One thing they don’t teach you in school—or in the media world where I learned most of what I know—is how to reconcile the past with the present.
Somehow that question led me to a bar with karaoke that started with Disney songs, moved into the most vulgar and aggressive sermon I’ve ever heard, and ended with a room full of half‑awake strangers singing an a cappella version of “Closing Time.”
Today began very differently. I woke up early, pulling myself out of a dream and into a reality I’m still struggling to accept and understand.
For years, I hated my life. My job. My situations and situationships. My problems and my prospects. I had people around me, but my personal economy of worth was, frankly, wrecked.

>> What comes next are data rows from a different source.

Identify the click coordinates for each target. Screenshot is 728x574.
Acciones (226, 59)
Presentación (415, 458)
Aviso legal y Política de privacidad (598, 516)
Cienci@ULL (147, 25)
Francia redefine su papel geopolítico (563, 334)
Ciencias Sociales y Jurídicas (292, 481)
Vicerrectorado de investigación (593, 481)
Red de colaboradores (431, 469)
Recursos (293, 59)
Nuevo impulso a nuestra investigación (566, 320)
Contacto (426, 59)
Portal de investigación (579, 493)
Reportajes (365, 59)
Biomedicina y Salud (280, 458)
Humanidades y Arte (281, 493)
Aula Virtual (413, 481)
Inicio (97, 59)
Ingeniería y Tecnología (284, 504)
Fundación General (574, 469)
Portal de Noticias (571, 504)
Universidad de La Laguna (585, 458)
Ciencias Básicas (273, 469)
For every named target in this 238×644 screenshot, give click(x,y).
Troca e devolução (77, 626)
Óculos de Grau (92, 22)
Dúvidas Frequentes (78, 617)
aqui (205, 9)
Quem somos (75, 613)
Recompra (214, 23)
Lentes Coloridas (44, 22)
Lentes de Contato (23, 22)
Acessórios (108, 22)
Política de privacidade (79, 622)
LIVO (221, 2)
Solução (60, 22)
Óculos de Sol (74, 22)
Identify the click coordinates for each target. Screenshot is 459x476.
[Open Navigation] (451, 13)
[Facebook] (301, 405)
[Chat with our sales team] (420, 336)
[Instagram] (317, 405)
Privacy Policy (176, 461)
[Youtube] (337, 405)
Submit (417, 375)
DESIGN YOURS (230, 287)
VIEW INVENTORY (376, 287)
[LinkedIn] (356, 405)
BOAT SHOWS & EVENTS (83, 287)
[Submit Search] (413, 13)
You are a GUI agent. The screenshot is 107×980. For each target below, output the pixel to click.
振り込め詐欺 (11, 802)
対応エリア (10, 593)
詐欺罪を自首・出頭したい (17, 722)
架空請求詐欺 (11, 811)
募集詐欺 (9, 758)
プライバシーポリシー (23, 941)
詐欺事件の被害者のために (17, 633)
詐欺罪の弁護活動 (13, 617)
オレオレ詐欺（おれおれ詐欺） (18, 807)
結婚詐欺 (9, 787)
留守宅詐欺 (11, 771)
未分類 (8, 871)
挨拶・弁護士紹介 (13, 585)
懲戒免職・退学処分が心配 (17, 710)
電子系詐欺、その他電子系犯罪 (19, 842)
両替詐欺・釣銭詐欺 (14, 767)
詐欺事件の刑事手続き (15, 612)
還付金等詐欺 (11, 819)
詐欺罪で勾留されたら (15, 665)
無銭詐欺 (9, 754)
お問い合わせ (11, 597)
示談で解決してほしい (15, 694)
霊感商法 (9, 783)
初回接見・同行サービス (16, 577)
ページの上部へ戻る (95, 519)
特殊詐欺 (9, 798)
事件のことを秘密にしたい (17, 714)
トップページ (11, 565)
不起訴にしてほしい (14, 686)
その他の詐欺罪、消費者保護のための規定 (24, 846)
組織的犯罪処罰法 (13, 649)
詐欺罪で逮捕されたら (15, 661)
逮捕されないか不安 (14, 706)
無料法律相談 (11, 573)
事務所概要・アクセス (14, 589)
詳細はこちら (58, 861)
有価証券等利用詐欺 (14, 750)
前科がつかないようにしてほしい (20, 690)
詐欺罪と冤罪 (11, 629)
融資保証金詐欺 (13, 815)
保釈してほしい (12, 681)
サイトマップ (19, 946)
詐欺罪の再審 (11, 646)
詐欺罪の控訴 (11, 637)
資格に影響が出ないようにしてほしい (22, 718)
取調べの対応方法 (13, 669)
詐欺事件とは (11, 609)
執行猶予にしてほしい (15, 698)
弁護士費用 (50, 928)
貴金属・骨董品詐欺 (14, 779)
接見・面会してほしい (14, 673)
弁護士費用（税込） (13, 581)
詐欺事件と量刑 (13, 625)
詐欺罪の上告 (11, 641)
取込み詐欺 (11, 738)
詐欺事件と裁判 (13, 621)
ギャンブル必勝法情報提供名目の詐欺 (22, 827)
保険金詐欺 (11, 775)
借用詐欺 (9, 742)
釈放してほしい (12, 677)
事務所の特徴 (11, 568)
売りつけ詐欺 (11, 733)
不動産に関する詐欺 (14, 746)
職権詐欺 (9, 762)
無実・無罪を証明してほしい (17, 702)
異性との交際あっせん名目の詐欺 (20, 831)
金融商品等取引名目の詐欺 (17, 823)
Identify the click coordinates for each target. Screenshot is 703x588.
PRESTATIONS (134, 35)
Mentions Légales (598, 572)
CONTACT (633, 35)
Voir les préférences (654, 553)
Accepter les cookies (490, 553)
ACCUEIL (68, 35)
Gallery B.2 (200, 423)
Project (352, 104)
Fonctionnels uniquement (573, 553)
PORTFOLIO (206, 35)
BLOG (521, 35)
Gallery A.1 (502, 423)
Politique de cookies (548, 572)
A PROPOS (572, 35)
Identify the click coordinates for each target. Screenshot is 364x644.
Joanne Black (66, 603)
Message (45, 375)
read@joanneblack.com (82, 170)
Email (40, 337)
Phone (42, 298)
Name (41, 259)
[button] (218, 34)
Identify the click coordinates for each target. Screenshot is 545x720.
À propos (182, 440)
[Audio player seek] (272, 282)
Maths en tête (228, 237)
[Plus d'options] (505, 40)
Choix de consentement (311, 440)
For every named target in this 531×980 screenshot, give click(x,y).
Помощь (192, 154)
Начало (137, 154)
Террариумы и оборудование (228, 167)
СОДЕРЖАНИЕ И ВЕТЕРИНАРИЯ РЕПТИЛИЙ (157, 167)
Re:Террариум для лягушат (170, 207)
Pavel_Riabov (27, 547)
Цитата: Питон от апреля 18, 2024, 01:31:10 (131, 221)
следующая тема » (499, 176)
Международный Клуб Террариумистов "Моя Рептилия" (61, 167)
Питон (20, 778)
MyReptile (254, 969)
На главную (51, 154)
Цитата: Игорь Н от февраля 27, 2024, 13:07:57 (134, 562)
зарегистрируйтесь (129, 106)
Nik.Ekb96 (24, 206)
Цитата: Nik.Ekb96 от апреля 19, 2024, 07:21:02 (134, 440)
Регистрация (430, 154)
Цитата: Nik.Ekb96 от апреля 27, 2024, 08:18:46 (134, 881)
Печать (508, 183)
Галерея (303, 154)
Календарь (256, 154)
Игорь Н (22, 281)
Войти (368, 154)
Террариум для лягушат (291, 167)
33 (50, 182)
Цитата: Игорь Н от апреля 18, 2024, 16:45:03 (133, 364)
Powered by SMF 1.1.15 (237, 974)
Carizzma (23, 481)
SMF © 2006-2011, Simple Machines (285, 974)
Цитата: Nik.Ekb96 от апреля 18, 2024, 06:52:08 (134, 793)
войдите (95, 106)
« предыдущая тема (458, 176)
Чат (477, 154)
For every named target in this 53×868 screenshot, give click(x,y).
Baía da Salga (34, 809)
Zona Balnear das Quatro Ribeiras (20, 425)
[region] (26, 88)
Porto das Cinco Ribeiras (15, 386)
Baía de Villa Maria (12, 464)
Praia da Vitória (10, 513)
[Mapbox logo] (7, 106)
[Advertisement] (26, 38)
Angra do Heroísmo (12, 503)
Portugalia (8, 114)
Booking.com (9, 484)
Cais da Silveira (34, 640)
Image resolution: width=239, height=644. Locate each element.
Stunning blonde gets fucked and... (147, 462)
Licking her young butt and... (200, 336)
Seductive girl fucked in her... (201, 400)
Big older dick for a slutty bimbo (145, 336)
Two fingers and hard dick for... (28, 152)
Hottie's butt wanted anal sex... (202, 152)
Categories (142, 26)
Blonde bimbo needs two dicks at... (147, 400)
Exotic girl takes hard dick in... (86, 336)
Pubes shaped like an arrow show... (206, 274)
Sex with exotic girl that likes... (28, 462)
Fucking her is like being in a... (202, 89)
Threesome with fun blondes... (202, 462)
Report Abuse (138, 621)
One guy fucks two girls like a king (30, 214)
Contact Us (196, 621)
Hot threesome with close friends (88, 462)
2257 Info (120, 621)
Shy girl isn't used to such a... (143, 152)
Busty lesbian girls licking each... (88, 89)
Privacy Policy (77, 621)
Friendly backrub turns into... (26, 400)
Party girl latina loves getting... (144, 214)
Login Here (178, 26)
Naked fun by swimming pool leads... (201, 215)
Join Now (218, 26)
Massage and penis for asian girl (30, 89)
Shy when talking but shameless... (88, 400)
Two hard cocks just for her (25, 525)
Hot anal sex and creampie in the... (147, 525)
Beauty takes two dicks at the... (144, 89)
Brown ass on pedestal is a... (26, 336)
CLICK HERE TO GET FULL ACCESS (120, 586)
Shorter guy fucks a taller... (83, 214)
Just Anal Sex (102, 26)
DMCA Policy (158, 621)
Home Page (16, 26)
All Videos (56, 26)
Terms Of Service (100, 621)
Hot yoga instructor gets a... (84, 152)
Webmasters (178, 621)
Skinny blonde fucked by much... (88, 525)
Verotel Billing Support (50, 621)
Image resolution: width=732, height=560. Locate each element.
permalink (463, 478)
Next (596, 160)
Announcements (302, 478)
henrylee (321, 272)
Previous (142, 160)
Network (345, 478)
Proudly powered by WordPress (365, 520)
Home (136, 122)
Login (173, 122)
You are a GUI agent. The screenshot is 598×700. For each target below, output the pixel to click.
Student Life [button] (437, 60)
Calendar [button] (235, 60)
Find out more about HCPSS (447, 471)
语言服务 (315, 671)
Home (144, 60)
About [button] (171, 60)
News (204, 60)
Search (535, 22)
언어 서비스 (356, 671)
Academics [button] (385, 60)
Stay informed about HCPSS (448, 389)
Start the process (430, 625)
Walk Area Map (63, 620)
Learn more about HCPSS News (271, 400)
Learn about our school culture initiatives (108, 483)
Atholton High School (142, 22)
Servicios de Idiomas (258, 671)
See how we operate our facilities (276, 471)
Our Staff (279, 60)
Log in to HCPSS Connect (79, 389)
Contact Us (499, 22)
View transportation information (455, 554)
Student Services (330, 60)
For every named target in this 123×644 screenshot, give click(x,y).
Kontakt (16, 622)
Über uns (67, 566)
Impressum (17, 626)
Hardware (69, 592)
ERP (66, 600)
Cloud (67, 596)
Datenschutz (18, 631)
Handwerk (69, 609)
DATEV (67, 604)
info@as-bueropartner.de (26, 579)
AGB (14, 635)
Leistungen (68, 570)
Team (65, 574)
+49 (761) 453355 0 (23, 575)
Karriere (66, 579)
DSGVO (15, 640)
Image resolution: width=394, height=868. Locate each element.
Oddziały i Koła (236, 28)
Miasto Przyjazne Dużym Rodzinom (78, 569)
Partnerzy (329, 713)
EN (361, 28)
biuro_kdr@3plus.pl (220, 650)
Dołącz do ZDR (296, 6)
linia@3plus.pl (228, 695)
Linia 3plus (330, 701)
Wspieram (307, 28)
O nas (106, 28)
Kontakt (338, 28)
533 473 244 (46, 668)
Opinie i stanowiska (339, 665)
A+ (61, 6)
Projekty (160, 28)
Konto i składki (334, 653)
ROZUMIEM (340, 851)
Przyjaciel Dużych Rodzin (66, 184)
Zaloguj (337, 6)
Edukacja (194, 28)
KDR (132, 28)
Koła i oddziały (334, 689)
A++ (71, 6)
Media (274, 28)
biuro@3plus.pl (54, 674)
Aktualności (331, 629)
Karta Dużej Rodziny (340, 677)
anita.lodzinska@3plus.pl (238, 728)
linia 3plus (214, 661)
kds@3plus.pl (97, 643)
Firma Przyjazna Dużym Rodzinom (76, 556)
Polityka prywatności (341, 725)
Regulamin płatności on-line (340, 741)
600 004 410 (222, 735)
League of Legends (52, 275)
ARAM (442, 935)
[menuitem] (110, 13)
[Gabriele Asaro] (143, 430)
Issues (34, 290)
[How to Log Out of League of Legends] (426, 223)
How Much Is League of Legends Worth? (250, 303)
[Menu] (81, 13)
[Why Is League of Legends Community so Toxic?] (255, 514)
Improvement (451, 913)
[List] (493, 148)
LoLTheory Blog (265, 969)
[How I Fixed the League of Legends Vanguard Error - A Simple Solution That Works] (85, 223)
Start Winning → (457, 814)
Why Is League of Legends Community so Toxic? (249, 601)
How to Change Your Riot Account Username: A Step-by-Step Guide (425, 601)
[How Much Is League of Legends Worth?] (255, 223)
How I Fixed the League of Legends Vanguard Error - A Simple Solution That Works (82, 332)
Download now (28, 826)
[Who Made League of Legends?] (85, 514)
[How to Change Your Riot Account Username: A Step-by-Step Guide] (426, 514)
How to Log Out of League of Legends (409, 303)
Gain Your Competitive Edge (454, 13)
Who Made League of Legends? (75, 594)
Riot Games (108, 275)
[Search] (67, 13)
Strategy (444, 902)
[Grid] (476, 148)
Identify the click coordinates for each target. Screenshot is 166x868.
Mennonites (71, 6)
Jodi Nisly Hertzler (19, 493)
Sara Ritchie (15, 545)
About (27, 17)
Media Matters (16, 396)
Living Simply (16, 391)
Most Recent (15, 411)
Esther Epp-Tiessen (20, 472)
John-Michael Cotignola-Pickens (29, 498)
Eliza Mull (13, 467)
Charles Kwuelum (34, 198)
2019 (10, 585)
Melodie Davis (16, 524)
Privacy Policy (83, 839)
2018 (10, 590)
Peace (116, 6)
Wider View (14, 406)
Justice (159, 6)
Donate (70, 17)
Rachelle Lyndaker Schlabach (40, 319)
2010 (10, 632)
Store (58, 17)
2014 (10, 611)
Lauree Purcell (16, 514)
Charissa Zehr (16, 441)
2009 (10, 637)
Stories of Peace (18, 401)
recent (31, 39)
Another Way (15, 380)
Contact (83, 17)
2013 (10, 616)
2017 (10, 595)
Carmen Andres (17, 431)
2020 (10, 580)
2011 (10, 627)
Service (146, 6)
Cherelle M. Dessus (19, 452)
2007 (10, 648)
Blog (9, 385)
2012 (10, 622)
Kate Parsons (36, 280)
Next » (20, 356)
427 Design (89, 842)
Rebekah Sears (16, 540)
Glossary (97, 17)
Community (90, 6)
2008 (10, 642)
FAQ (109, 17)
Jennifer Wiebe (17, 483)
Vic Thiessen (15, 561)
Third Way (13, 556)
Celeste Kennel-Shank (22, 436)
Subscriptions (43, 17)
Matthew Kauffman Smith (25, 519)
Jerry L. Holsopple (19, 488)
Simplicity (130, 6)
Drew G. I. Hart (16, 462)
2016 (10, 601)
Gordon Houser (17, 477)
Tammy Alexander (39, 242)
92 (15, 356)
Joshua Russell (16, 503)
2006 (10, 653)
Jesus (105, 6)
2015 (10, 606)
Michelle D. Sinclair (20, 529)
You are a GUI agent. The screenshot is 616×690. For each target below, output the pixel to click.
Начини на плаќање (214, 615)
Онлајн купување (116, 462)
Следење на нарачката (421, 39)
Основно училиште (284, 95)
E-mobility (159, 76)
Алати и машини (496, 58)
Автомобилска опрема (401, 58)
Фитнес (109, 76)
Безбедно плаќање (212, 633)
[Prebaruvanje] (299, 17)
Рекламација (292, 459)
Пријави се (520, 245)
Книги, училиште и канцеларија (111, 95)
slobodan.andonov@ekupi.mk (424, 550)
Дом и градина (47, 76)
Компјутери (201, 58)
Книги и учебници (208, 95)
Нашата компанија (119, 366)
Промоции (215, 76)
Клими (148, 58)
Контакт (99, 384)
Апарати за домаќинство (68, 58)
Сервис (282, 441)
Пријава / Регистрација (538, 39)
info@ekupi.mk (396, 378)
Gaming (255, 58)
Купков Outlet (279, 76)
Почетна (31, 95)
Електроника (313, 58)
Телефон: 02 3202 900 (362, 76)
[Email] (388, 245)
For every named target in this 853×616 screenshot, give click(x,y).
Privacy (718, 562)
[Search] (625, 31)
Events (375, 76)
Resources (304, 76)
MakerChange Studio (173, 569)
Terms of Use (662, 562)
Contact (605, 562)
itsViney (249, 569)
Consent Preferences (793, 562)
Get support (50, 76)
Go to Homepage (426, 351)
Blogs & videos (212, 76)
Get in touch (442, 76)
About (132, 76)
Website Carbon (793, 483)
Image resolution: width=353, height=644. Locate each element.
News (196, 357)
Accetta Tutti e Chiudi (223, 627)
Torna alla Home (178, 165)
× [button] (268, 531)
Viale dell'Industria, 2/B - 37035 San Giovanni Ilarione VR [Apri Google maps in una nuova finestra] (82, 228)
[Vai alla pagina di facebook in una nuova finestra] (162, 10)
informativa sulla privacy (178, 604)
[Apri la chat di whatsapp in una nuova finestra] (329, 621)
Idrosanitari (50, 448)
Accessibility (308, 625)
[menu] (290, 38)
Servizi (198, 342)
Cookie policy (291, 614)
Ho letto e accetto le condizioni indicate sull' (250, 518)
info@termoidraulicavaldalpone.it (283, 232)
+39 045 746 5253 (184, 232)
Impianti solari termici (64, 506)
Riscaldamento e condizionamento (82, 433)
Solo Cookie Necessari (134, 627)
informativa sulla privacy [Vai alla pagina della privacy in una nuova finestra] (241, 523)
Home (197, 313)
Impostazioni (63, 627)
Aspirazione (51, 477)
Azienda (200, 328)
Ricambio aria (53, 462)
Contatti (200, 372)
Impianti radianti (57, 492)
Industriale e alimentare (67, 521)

I had structure, but I kept missing the mark—at work, in relationships, everywhere. Still, I had people.
Now I’ve lost a lot of that structure. I’ve lost important people. I’ve failed in relationships in ways that can’t be fixed right now, and maybe can’t be fixed ever. And yet, for the first time in a long time, I have things I’m genuinely proud of.
I have a job I love. I have prospects. I’m pushing toward new creative and event‑driven projects. I’m putting myself out there instead of just getting by.
I’m in the most functional relationship I’ve probably ever had. It only took me until forty‑five to figure out how to be that person.
But the failures—jobs, relationships, timing, all the moments where I didn’t figure it out soon enough—don’t disappear. Some can’t be repaired.
I’m visiting family in Arizona with my dad, my brother, and my girlfriend. It’s been great. A genuinely good vacation. And still, my brain can’t stop circling the shadows in the room.
I haven’t always been a good son. I haven’t always treated my dad with respect. I’ve been mean. Even if things are good now, the old stuff hangs there like frozen meat in a cooler I can’t stop punching.
I wasn’t a good brother either. I was so self‑absorbed I didn’t notice anything. My brother never came to me for advice when we were kids. That means either I had nothing to offer or I made him feel like he couldn’t come to me. That sticks.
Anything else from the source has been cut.